• [Exercise]:
The records below hold pictures; please leave those out and retype the rest exactly.

• [Exercise inputs]:
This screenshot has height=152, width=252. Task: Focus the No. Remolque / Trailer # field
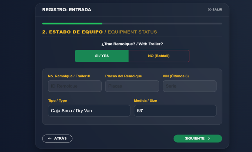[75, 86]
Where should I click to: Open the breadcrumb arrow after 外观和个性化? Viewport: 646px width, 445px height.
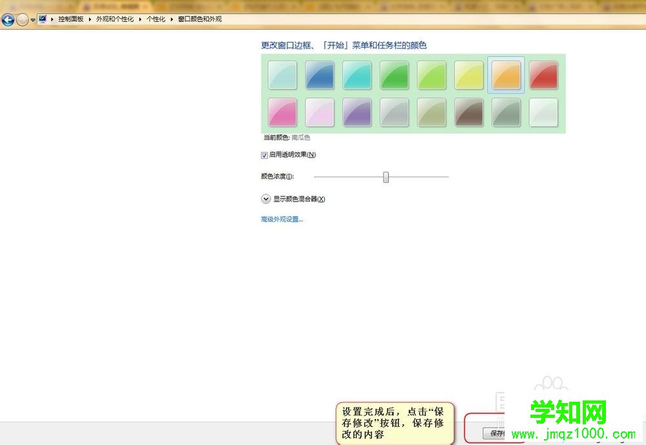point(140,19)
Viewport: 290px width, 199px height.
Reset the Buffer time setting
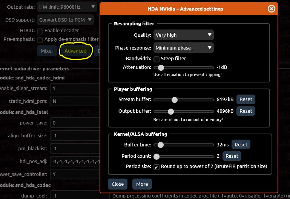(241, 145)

• [Result for this task]:
This screenshot has height=152, width=252. Task: Focus the No. Remolque / Trailer # field
[75, 86]
Where should I click to: Open the breadcrumb arrow after 外观和个性化? Viewport: 646px width, 445px height.
point(140,19)
Viewport: 290px width, 199px height.
Reset the Buffer time setting
(241, 145)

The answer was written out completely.